Nobody does drugs in Lu Over the Wall, but watching it you get the sense that everyone responsible for making it might have. You could chalk up the film’s unbridled strangeness and unfailing whimsy to demographics. Distributor GKids is selling it as “family friendly,” which it is, an innocuous, offbeat alternative to the conventional computer animated joints typically found in modern multiplexes. But there’s “whimsical” and there’s “weird,” and Lu Over the Wall ventures well past the former and into the latter before director Masaaki Yuasa gets through the opening credits. It’s tempting to assume everyone in the studio dropped acid during production and scribbled their hallucinations on celluloid.
Or then again, maybe Yuasa’s team is just imaginative, and maybe they bought into everything Lu Over the Wall is selling without thinking twice. Frankly, if you worked on a production this cheerfully eccentric, you’d get caught up in its idiosyncrasies, too, if only because there are so damn many of them. Barely a moment goes by where we come close to touching base with reality: Even its most human beats, those precious hints of relatable qualities that encourage our empathy, are elongated, distorted, rendered nigh unrecognizable by exaggeration. Lu Over the Wall isn’t a movie that takes itself seriously, and for the average moviegoer, that’s very much a trait worth embracing.
The plot is both simple and not: Teenager Kai (voiced by Michael Sinterniklaas in the English dub), recently relocated from Tokyo to the quiet fishing village of Hinashi, spends his days doing what most teenage boys do, sullenly hunkering down in his room and shutting out the world. When he isn’t sulking, he’s composing music and uploading it to the internet for all to listen to, and they do, especially classmates Yuho (Stephanie Sheh) and Kunio (Brandon Engman), two overenthusiastic but well-meaning rock ’n’ roll aspirants. They have a band. They want Kai to join their band. Kai, of course, would rather be left alone, but when you’re a city kid in a tiny podunk town, locals tend to exoticize you even if you’re just an average adolescent.

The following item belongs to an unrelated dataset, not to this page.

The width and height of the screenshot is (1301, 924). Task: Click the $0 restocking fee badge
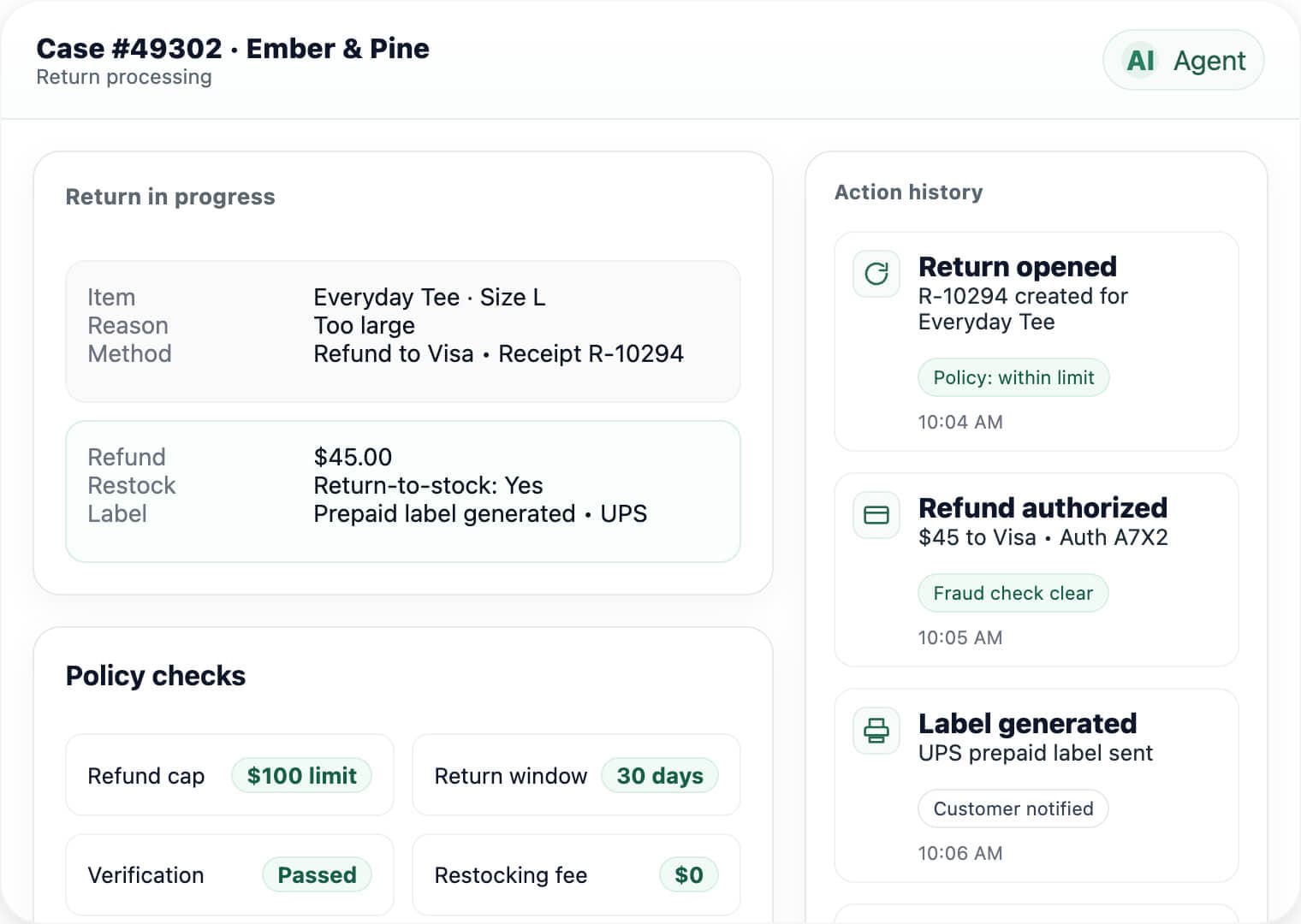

As Kai struggles with his self-imposed isolation, he befriends Lu (Christine Marie Cabanos), a manic pixie dream mermaid wrought in miniature. It’s his music that draws her to him, you see, because what kind of merfolk can refuse funky homemade beats? She forces an introduction, he plays some tunes, her fins turn into feet and she dances. Naturally, Kai finds the whole thing completely counterproductive to his “gloomy loner” brand, but Lu is adorable, and eventually he warms up to her (and also to Yuho and Kunio). But Kai’s friendship with Lu has its limitations as well as dangers: Merfolk, like vampires, can’t endure direct sunlight without getting flambéed, and Hinashi’s townspeople don’t take too kindly to the fish-legged.